A senior Taliban minister, who publicly condemned the group’s ban on education of girls and women, has reportedly fled Afghanistan amid fears of arrest.
Sher Abbas Stanikzai, the Taliban’s political deputy at the foreign ministry, had called on other leaders to open schools for girls and women in January and said the edict forbidding them from schools was not in line with Sharia law as the hardline rulers claimed.
“There is no excuse for this – not now and not in the future,” Mr Stanikzai, a political studies and military school graduate, had said. “We are being unjust to 20 million people,” referring to nearly half of the Afghanistan population of girls and women.
His public remarks, made at a graduation ceremony in Khost province, were the first such against the Taliban’s education diktat and confirmed a rare sign of internal divisions around one of the flagship policies of Afghanistan’s de facto rulers.
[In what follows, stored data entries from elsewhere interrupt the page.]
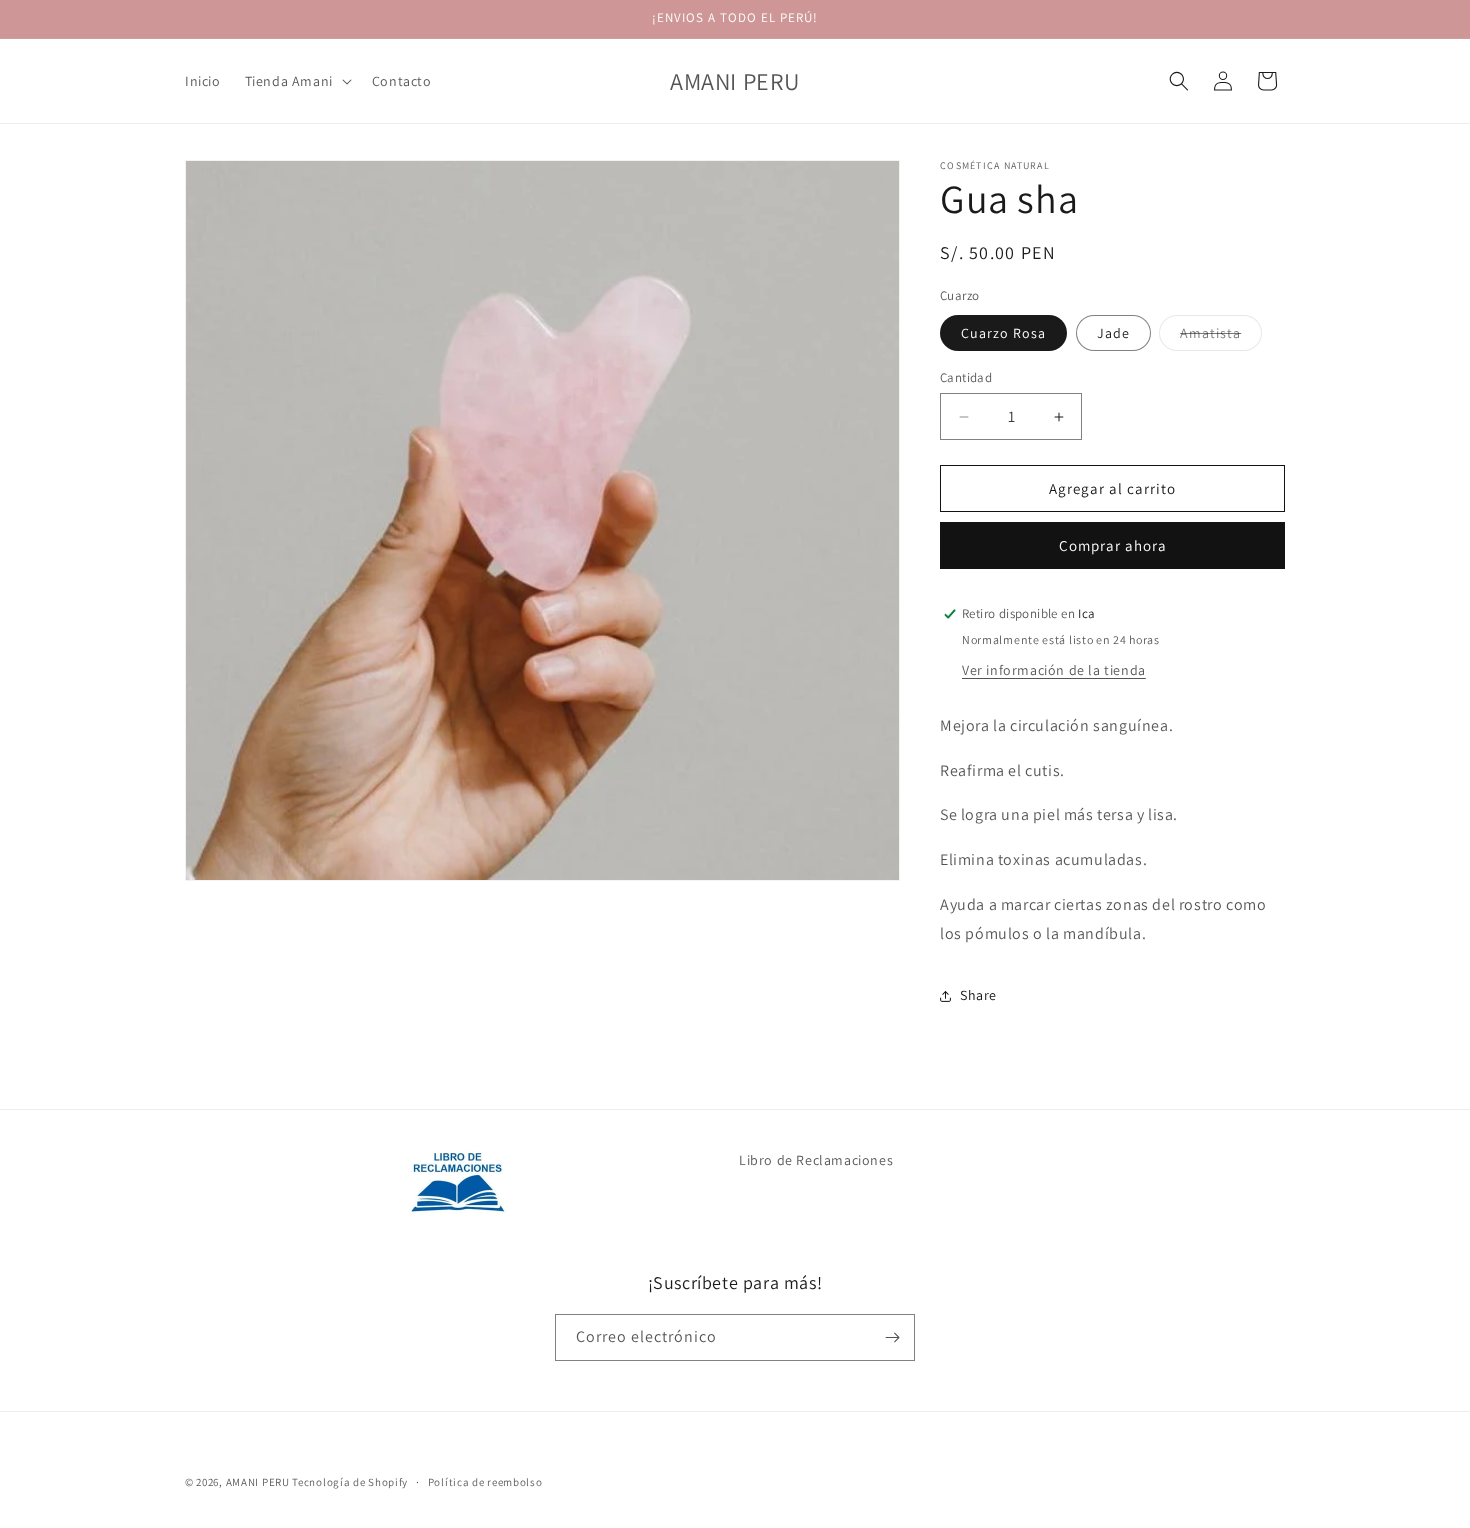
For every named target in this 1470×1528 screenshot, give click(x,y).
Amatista (1221, 337)
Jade (1113, 333)
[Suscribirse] (892, 1337)
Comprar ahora (1113, 545)
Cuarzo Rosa (1003, 333)
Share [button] (978, 995)
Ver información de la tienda (1054, 670)
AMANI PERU (258, 1482)
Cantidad (966, 377)
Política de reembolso (485, 1482)
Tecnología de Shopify (350, 1482)
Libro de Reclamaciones (816, 1160)
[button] (296, 81)
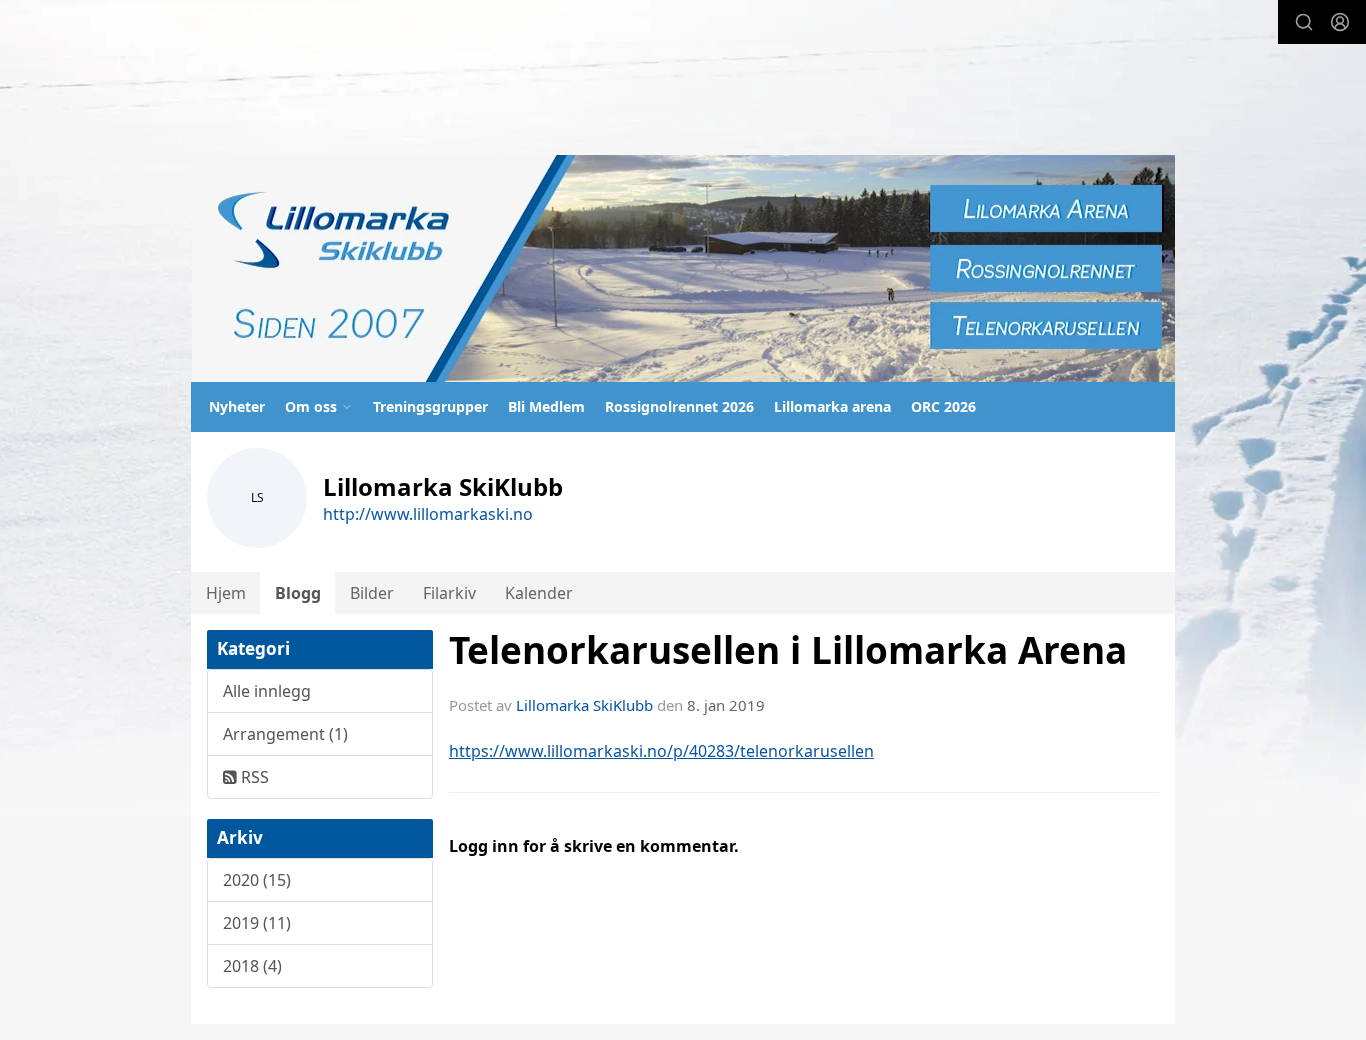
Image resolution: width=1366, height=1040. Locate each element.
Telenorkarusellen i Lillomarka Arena (788, 650)
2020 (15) (257, 880)
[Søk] (1304, 22)
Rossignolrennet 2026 (679, 406)
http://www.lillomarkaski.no (428, 514)
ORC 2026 (943, 406)
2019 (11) (257, 923)
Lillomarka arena (832, 406)
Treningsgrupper (430, 406)
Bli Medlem (546, 406)
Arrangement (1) (285, 734)
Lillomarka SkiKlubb (584, 705)
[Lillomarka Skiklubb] (683, 268)
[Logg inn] (1340, 22)
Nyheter (237, 406)
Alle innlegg (267, 691)
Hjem (226, 593)
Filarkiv (449, 593)
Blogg (298, 593)
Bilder (372, 593)
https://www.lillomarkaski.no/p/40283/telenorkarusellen (661, 751)
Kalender (539, 593)
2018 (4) (252, 966)
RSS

For more than three years, the Taliban have imposed a strict nationwide ban on female education, preventing girls and women from attending school beyond the sixth grade despite international isolation.
Shortly after the speech, the Taliban’s supreme leader Hibatullah Akhundzada reportedly ordered Mr Stanikzai’s arrest and issued a travel ban against him, prohibiting him from stepping back in Afghanistan.
However, the Taliban leader had left for the United Arab Emirates before he could have been held, reported the news channel Afghanistan International.